“Out of the Furnace,” Scott Cooper’s brutal look at life in an economically depressed steel town, earned largely positive notices after it premiered at the AFI Fest in Hollywood on Saturday night, although a few critics noted that this dark thriller may face a lot of hurdles if it wants to break into the Oscar race.
The movie, which stars Christian Bale, Woody Harrelson and Casey Affleck, centers on two Rust Belt brothers, one an Iraq War veteran and the other a convict struggling to repair his life. Issues like drug addiction and post-traumatic stress also bubble up in the hardscrabble drama, which debuts on Dec. 6, 2013.
In TheWrap, Alonso Duralde complained that the film had grand ambitions to shine a light on the diminution of the American dream, but was overly pedantic. He praised the performances of Bale and Harrelson, but felt the actors couldn’t elevate the material.
“Yes, the working class is bearing the brunt of an inequitable economic system, and yes, the treatment of our returning soldiers from the last decade of war has been disgraceful, but the film has nothing of substance say about any of this,” Durale wrote. “Just raising the issues and portraying them as tragic and important isn’t the same as making an actual statement.”
Also read: ‘Out of the Furnace’ Review: Christian Bale Anchors This Well-Intentioned but Flat Drama
Duralde’s assessment was echoed by HitFix’s Drew McWeeny, who felt the film was over-stuffed and suffered in comparison to Sean Penn‘s 1991 drama “The Indian Runner,” which examined another family’s struggles against a similarly economically straitened backdrop. That earlier film took more time establishing the fraternal dynamic that leads to tragedy, he argued.
“Cooper is undeniably talented, and especially so when it comes to working with his cast, but his new film’s ambition is not equaled by its accomplishment,” McWeeny wrote.
In a favorable assessment, Indie Wire’s Charlie Schmidlin wrote that Bale contributes some of his best and most understated work and noted that Cooper has a gift for storytelling. However, he argued that the film got derailed as it hurtled towards its violent conclusion.
Also read: Brutal ‘Out of the Furnace’ Leaves AFI Fest Jubilant But Shell-Shocked
“Cooper garners a range of well-executed, tense setpieces and a fantastic cast to pull them off, but one feels that towards its bloody finish, ‘Out of the Furnace’ concerns itself more with creating a complexity rather than letting its characters show us one,” Schmidlin wrote.
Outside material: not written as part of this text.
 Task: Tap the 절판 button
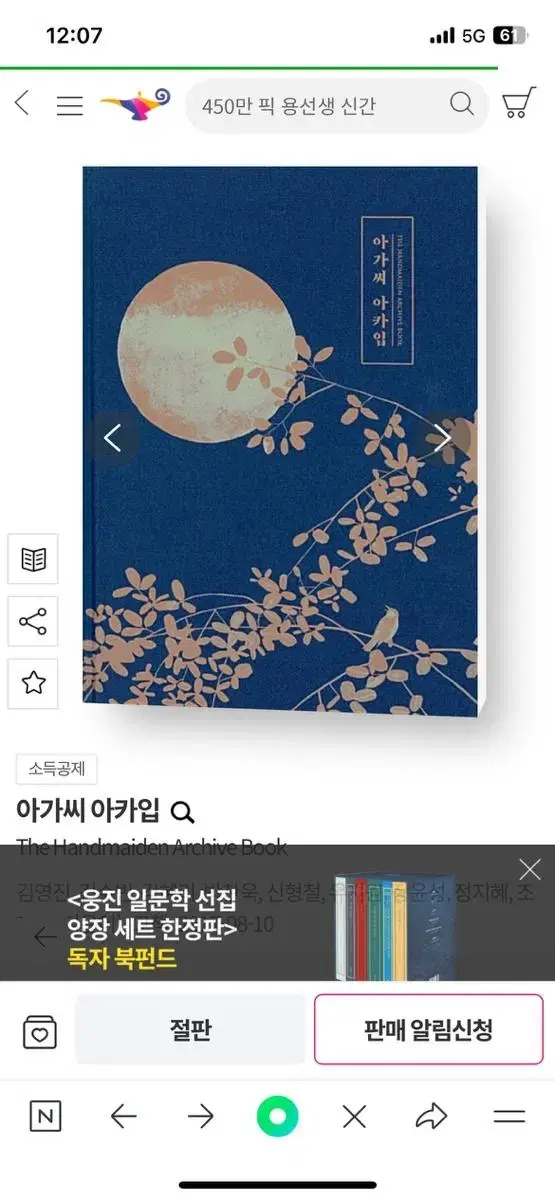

The Hollywood Reporter’s Todd McCarthy noted that we’ve seen this particular story before, but there’s still plenty — from the production design to the work of the star-studded cast — to keep viewers engaged. He saved particular commendation for Harrelson’s work as a brutal hillbilly.
“In the meaty bad guy role, Harrelson entertainingly goes all the way, putting him way out there on the ledge with any of your favorite loonies, psychos and unhinged nutjobs; he’s got something considerably more profane tattooed on his hands than Robert Mitchum did in ‘The Night of the Hunter,'” McCarthy wrote.
It was Variety’s Scott Foundas who was the most enthusiastic in his assessment of the film’s merits, likening “Out of the Furnace” to an Iraq War era bookend to “The Deer Hunter,” another look at poverty-stricken men of action.
“A much darker and less audience-friendly package than Cooper’s Oscar-winning 2009 debut, ‘Crazy Heart,’ but graced by the same lyrical sense of worn-down American lives, this slow-burning drama should earn deserved praise for the top-drawer performances of stars Christian Bale, Casey Affleck and a truly frightening Woody Harrelson,” Foundas wrote.